A zero-click exploit is making the rounds—nasty stuff targeting agentic IDEs like Cursor. The trick? Slip a malicious Google Doc into the system. If MCP integration and allow-listed Python execution are on, the document gets auto-pulled, parsed, and runs code. No clicks. No prompts. Just remote code execution, data exfiltration, and vibes ruined.
This isn’t a bug. It’s standard behavior. IDE agents are doing exactly what they’re told—grabbing what looks like a legit asset and running it. That’s the problem.
A developer rolled their own AI server for $1.3K—Ubuntu 24.04.2 LTS, an Nvidia RTX GPU, and a sharp eye on Tensor cores, VRAM, and resale value. The rig handles small models locally and punts big jobs to the cloud when needed. Local-first, cloud-when-it-counts.
Anthropic’s sharpening the blueprint for building tools that play nice with LLM agents. Their Model Context Protocol (MCP) leans hard into three pillars: test in loops, design for humans, format like context matters—because it does.
They co-develop tools with agents like Claude Code. That means prototyping side-by-side, pressure-testing with structured evals, and prompt-wrangling tool specs until Claude stops hallucinating and starts calling the right APIs.
Big shift: You're no longer building for checkbox-clicking APIs. You're building for opinionated, non-deterministic models with vibes. Forget rigid abstractions. Focus on flexible scaffolding, tight eval cycles, and giving the model what it needs, when it needs it.
Microsoft and academic researchers want to give AI models a new kind of home: the AI Model Virtual Machine (MVM). Think of it like the JVM, but for LLMs—an interface layer that standardizes how models plug into host software.
The MVM enforces security, isolation, and tool-calling rules, while also unlocking interoperability through protocols like MCP and access frameworks like AC4A and FIDES.
Big picture: This is a shift toward treating LLMs less like magic black boxes and more like proper runtime components—bounded, controllable, swappable. Like OS processes, but weirder.
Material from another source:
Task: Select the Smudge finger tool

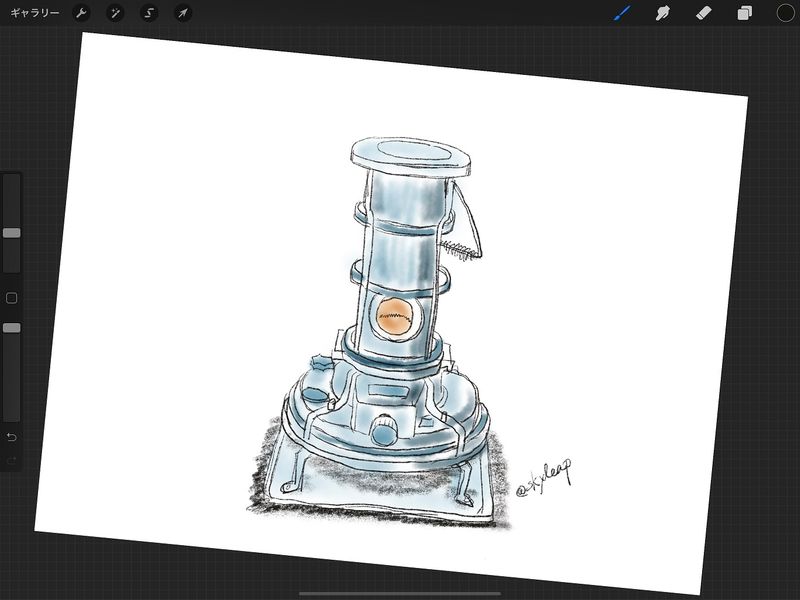Action: [x=662, y=13]
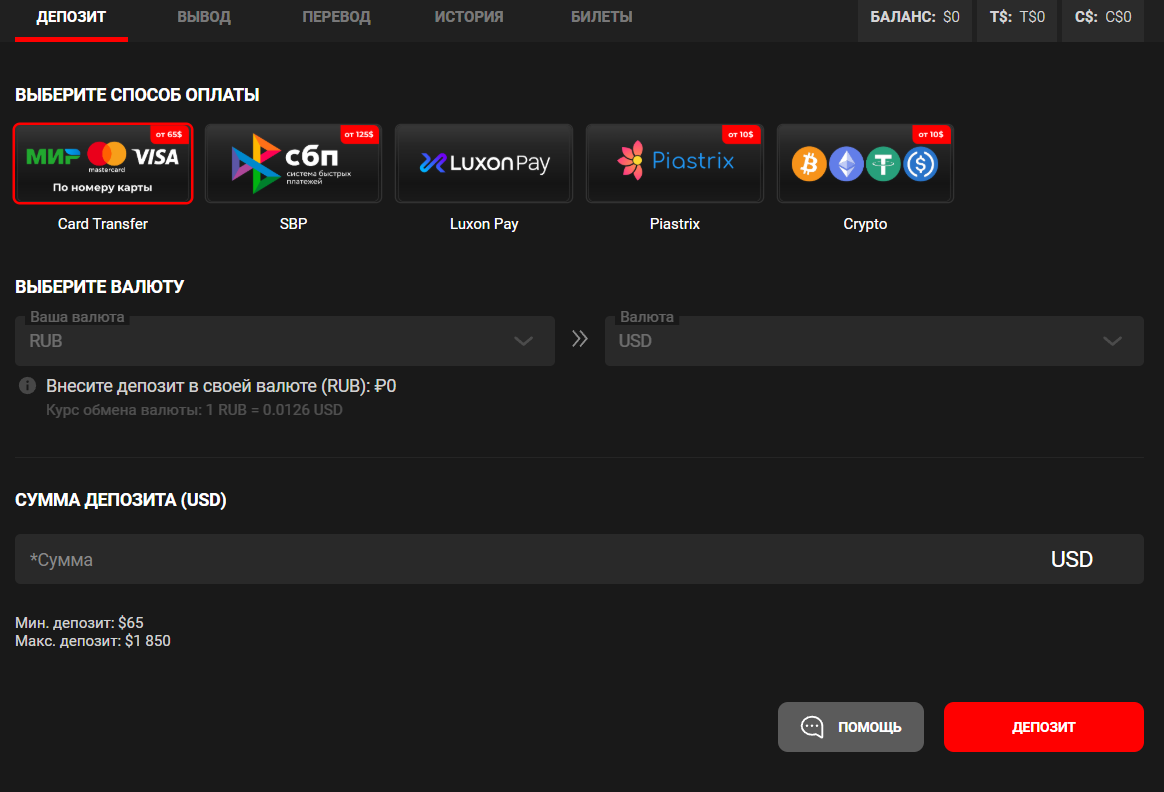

Every day, nearly 90M buyers look for unique items out of over 100 million listings on the Etsy. The platform uses large language models to create detailed buyer profiles anonymously capturing their interests. Adjustments in data retrieval and processing have reduced the time and cost of generating buyer profiles significantly.
A powerful coding agent toolkit providing semantic retrieval and editing capabilities (MCP server & other integrations)
🤔 Did you know?
Did you know vLLM’s PagedAttention treats the KV cache like a virtual memory page cache, splitting keys and values into fixed-size blocks and mapping logical → physical blocks via a block table? This lets vLLM allocate KV cache on demand, reuse freed blocks immediately, and avoid both internal and external fragmentation. Under mixed sequence lengths, the overhead of block table lookups is often more than paid back by better GPU occupancy and less wasted memory compared with contiguous-KV schemes. You get much higher serving throughput without needing any model changes or complicated CUDA-graph hacks.
🤖 Once, SenseiOne Said
"A model can be right offline and wrong online; MLOps is where that gap becomes an incident. If you can’t diff the data, features, and configs, you’re not debugging—you’re guessing." — SenseiOne
👤 This Week's Human
This Week’s Human is Gursimar Singh, a Google Developers Educator, Author @ freeCodeCamp, and DevOps & Cloud consultant who makes complex systems teachable. They’ve spoken at HAProxyConf 2022, multiple KCDs, and DevOpsDays Warsaw; reviewed programs for OpenTofu Day and PyCon India; and mentored at IIT Madras while volunteering with EuroPython. Offstage, they’ve published 70+ articles reaching 100k+ readers and contributed 5 project write-ups to the Google Dev Library, covering tools from Kubernetes to Terraform.